Monday, March 24, 2014

Thomas Jerome Seabrook: Writing (mostly) rightly about music

Thomas Jerome Seabrook must've just chosen his words poorly when he used "blistering" to describe Bowie's "Stay." I've now read a better sample of his writing about music, having gone through his song-by-song break down of Iggy Pop's The Idiot

Yet, I find Seabrook's adjectival descriptions of the songs to be a strange thing in print. For some reason, I have an easier time imagining them being spoken by a music critic sitting at a piano or keyboard in a documentary than reading them on a page.

Maybe this disconnect exists for me because I never learned to read music, and so in reading about it I just don't make the connections between the adjectives and their precise meaning. In the case of a documentary, just what a critic means can be demonstrated on whatever basic instrument they have to hand.

I find Seabrook's name dropping to be quite a bit more helpful. Even his categorizing of the songs on The Idiot into genres that I know little about, like Industrial, is evocative for me. Much more so than drumming being described as "taut" or bass chords as "brash" (90).
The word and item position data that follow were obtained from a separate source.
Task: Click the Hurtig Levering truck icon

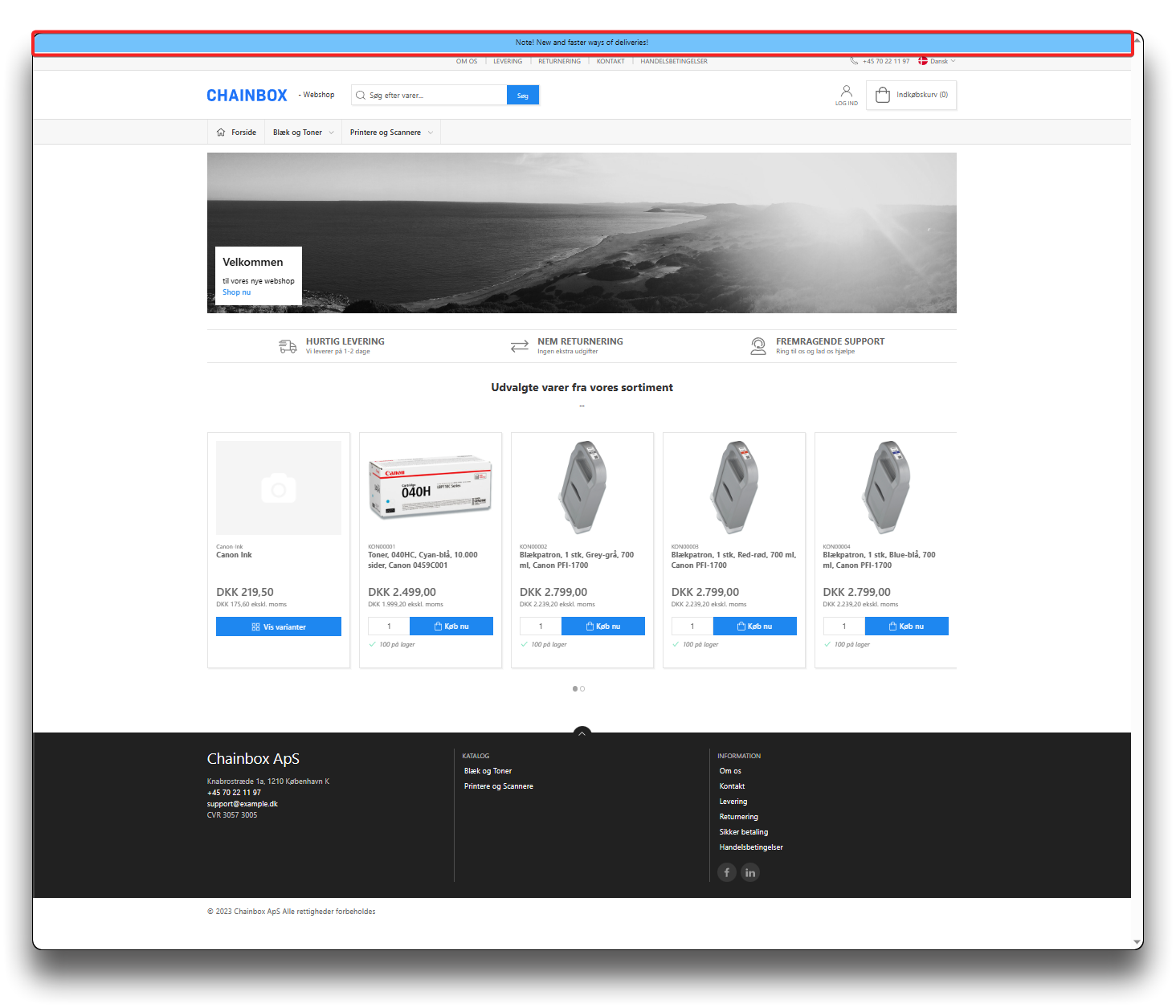Action: (288, 346)
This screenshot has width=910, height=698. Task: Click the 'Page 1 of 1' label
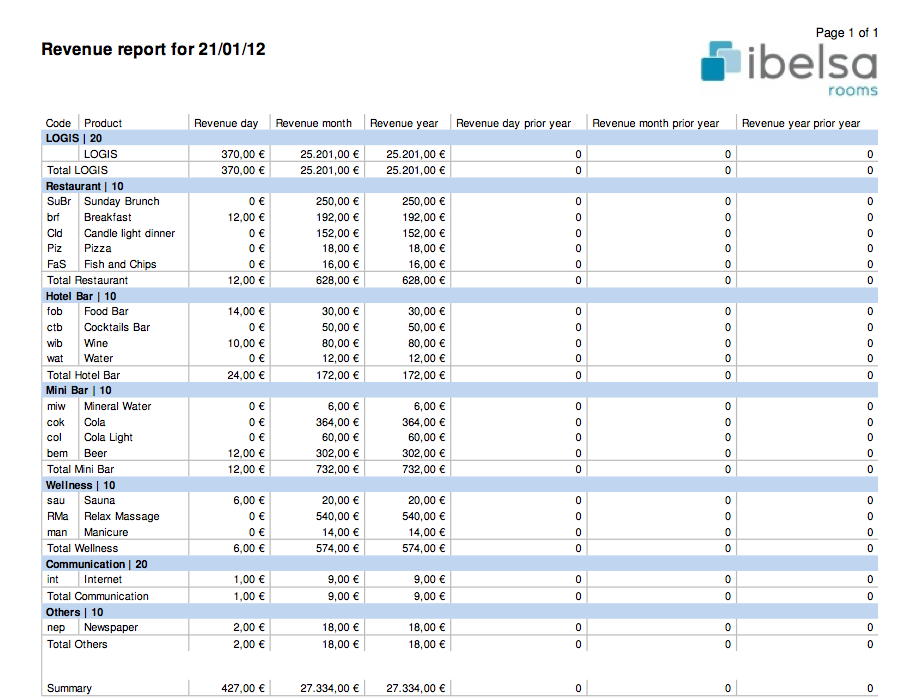tap(846, 33)
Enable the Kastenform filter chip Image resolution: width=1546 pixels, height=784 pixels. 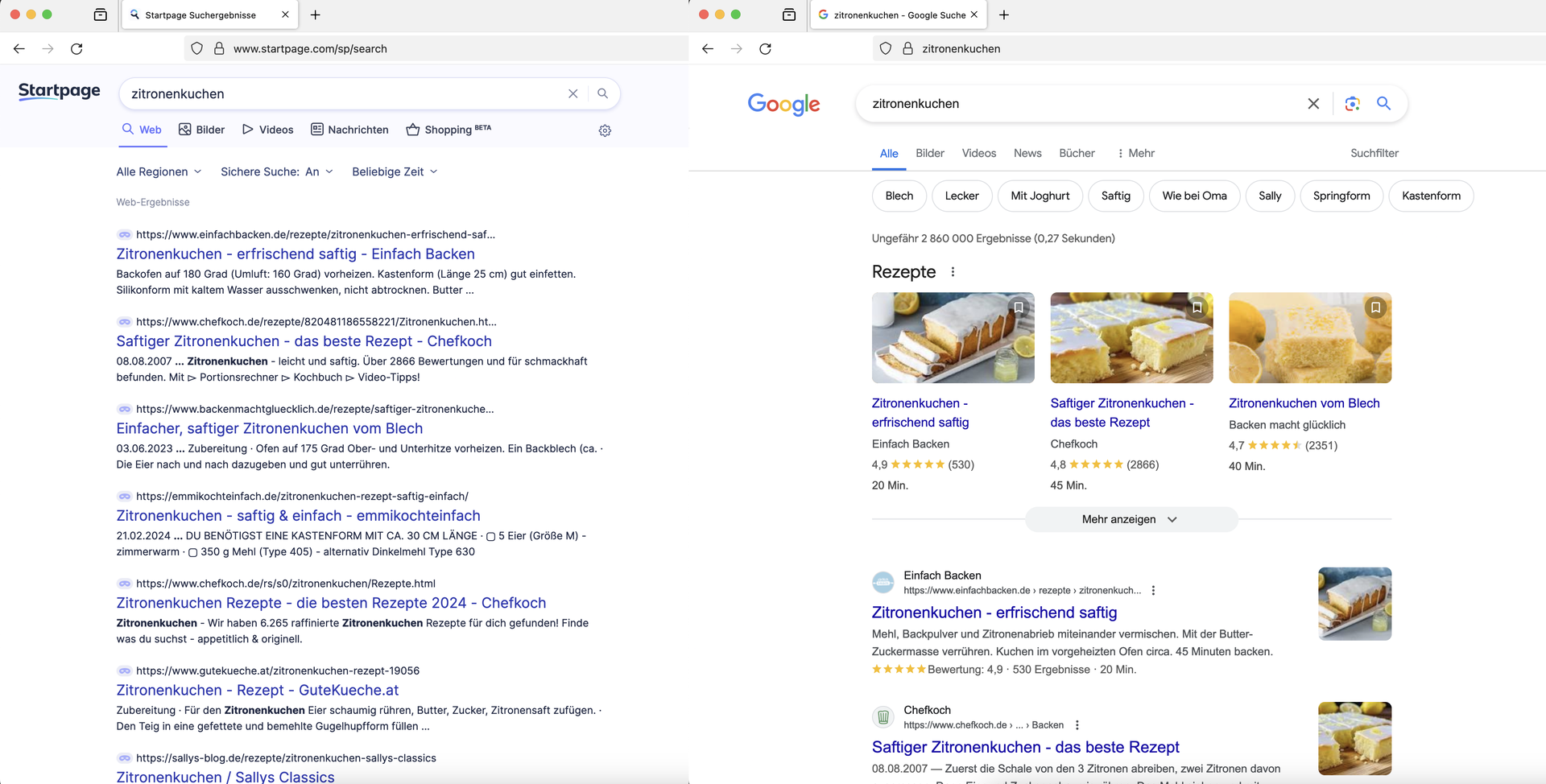tap(1430, 196)
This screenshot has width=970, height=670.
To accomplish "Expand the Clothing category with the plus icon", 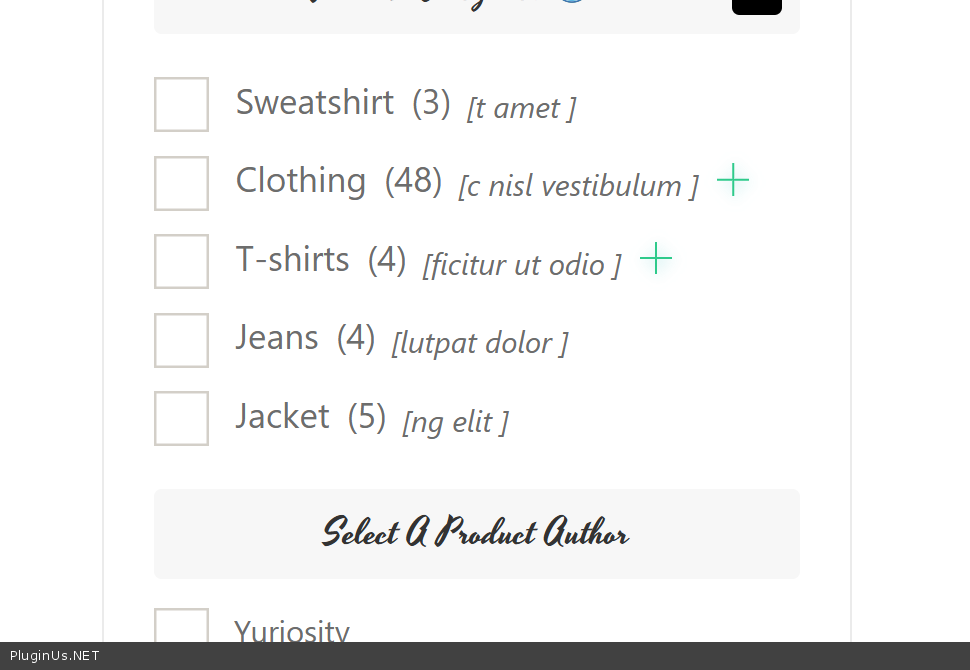I will [733, 180].
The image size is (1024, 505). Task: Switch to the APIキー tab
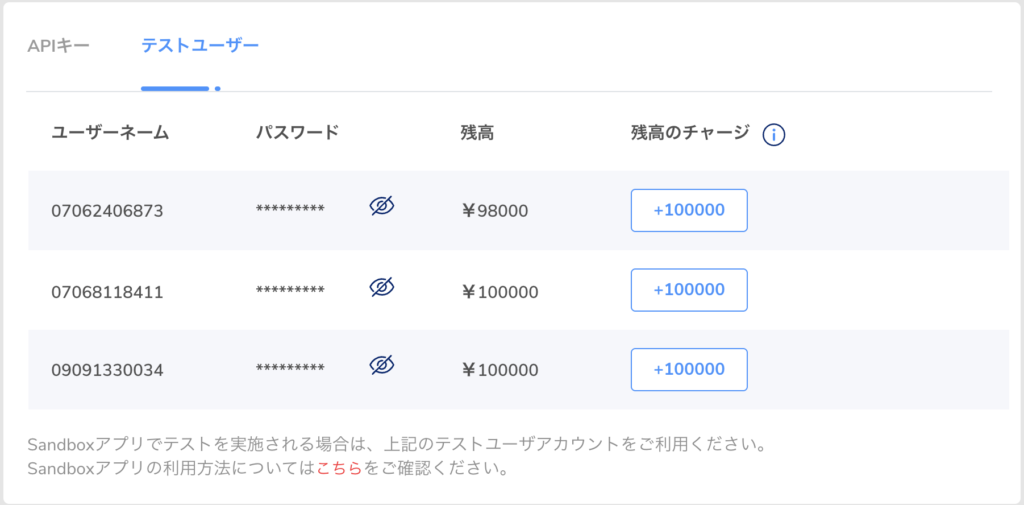[60, 46]
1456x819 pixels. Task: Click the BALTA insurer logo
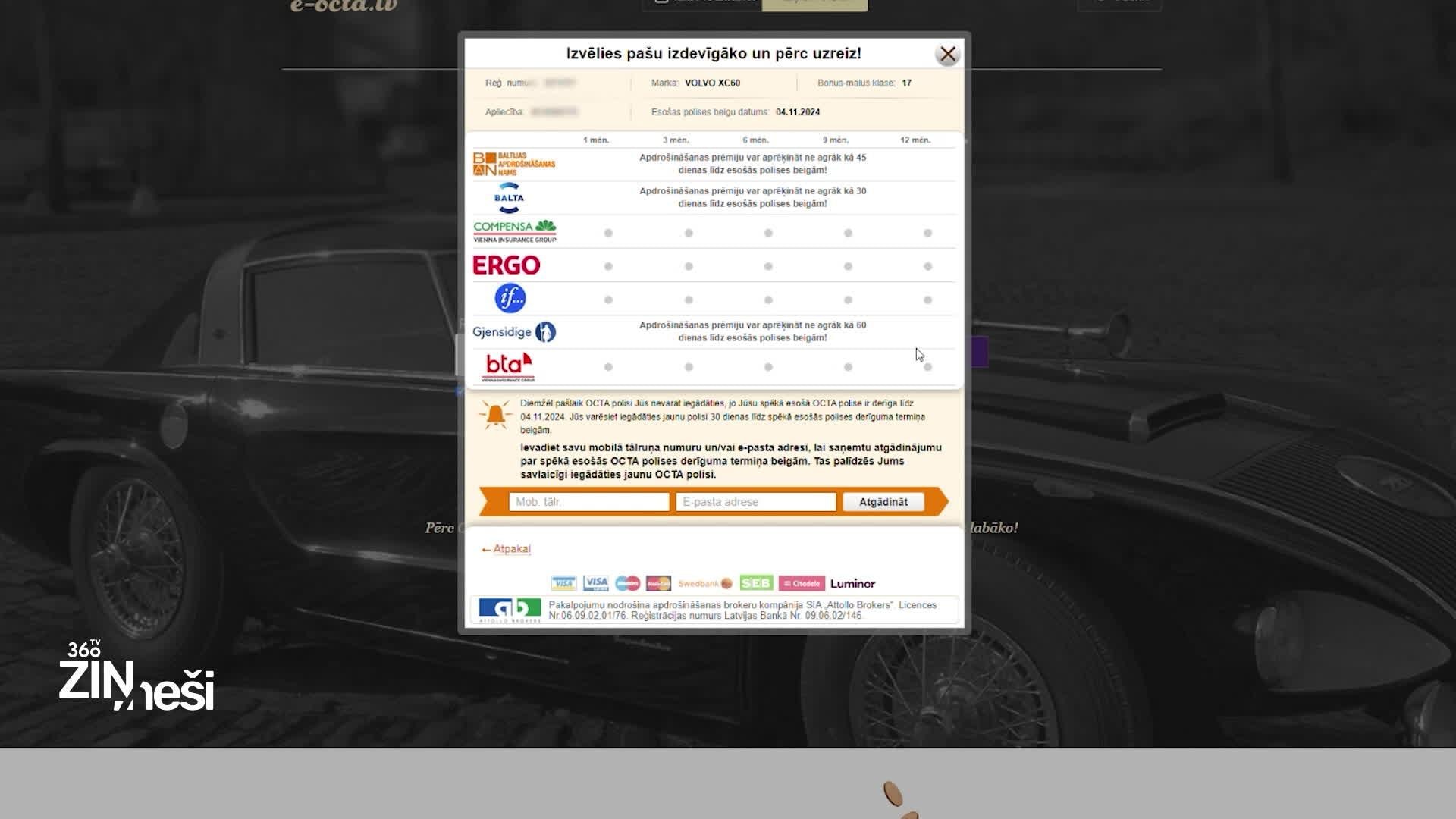[x=509, y=198]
Apparently, Seabrook does a similar breakdown for Bowie's Berlin trilogy, so I'm looking forward to reading all about what influenced Low, Heroes, and Lodger. Not to mention about the essential intrigues and trivia surrounding them. That is, as long as Seabrook continues to follow his pattern of describing Bowie's situation, who he's with and their relationship, and then working through an album.